On the exterior, there are four varieties of red brick, louvered black shutters on the front door and a gambrel-style roof sheathed in cedar shakes. Inside, visitors will find wide-planked pine floors, elegant wood-paneled walls, carved chair rails and wavy glass panes set into mullioned windows.
“When I look out the window, through that old glass, it’s like looking into the past,” Buckworth says.
Although the house looks as if it has stood since Colonial days, it was built in 1955 as quarters for the curator of the Historic Houses of Odessa, a community of homes preserved for the public by philanthropist H. Rodney Sharp.
Buckworth grew up nearby, the daughter of William “Bucky” and Jeanne Buckworth, preservation buffs and old house aficionados. Mrs. Buckworth managed Sharp’s office for many years and persuaded him to sell her the January House, built in 1772 across Main Street from the site where Leftovers stands.
Seventeen years ago, when Leftovers came on the market, Mrs. Buckworth had the inside track.
“No one dreamed it would ever be for sale,” her daughter recalls. “I was shocked when mom called to tell me it was available.”

» **What you have to do**:
Carry on the article about the Odessa house called Leftovers, starting right after its final sentence. The listing after this text is separate material with no connection to it.

» **Supplied information**:

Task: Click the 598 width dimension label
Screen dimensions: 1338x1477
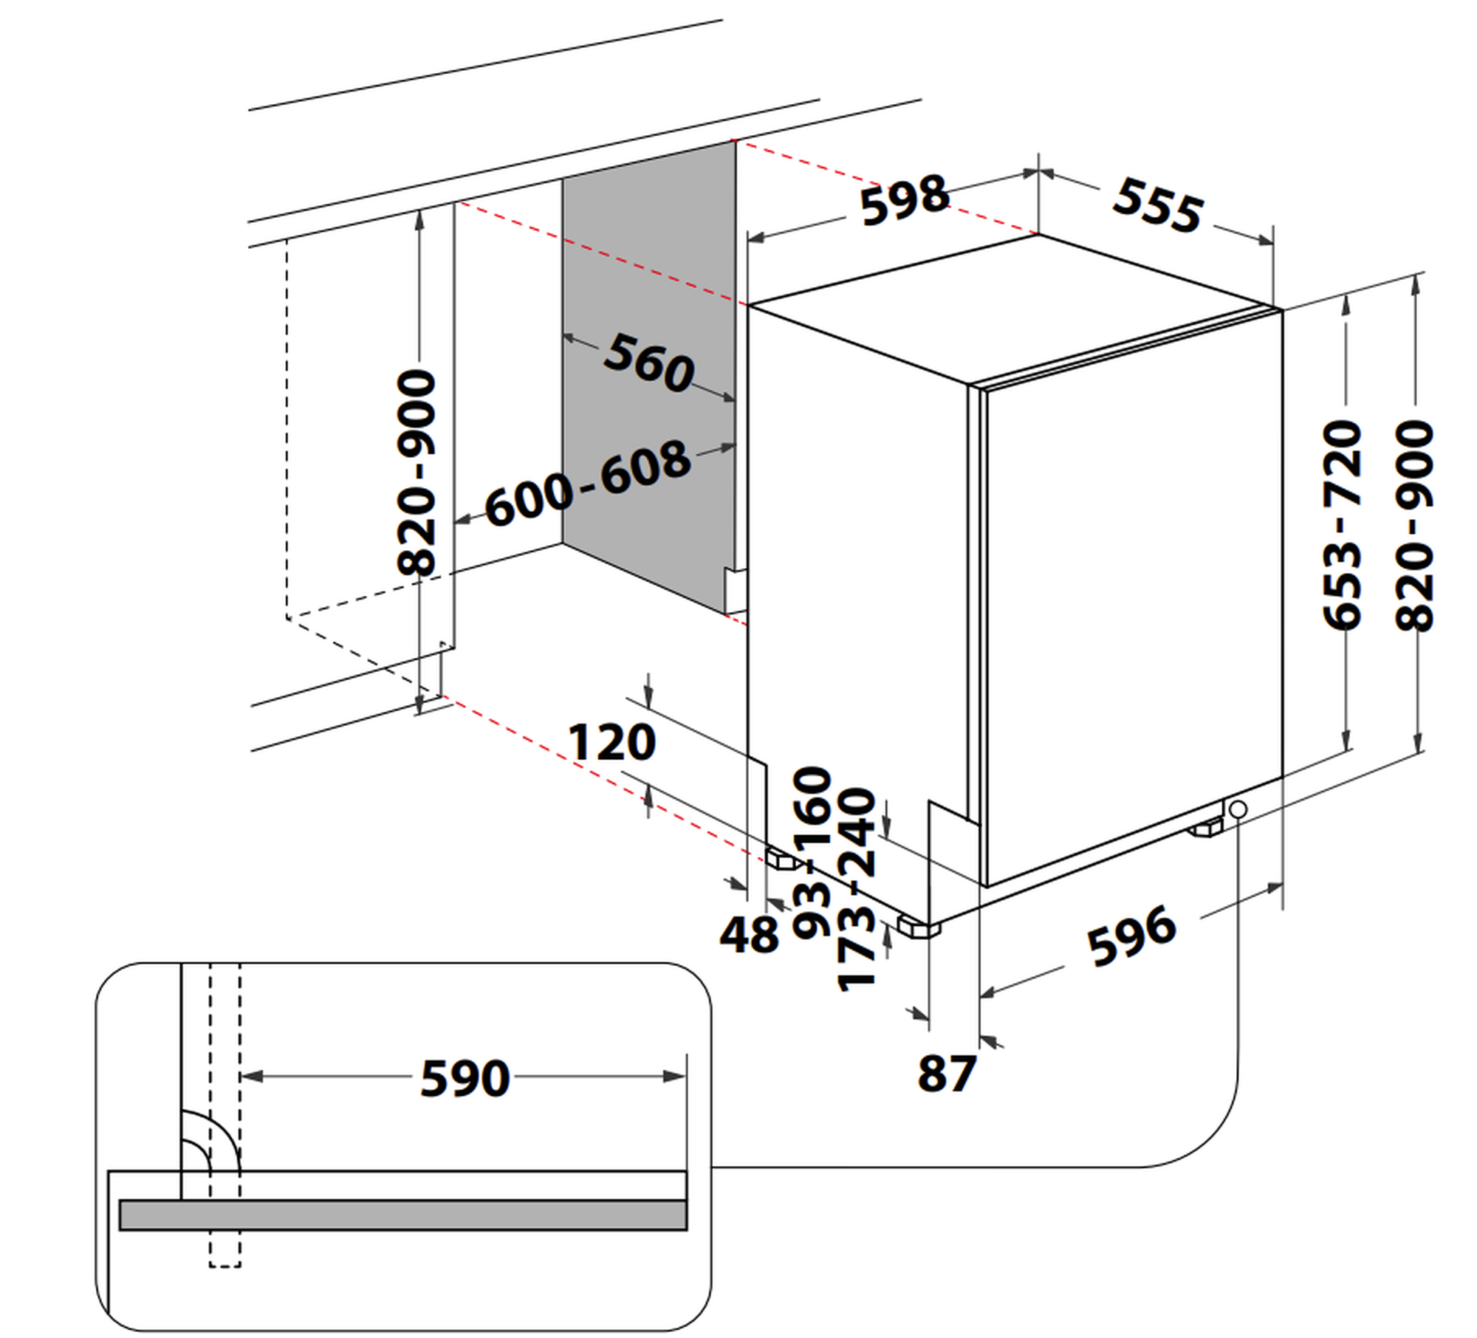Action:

» **Exercise result**:
Buckworth was teaching school in Wilmington, where she had bought a house several years earlier. Her mother suggested she take a look at Leftovers.
Initially, she hesitated. Did she want to leave the city for life in Odessa, population 364? Did she want to live across the street from her mom and dad? Did she want to take on a historic property and its maintenance issues?
Still, it doesn’t hurt to look. Buckworth drove to Leftovers. She walked up the granite steps, opened the big raised-panel door and passed beneath the transom, with its shimmering bull’s-eye glass. In an instant she had her answers.
Yes, yes and yes.
“I didn’t even have to see the rest of the house,” she recalls. “I knew that I wanted it.”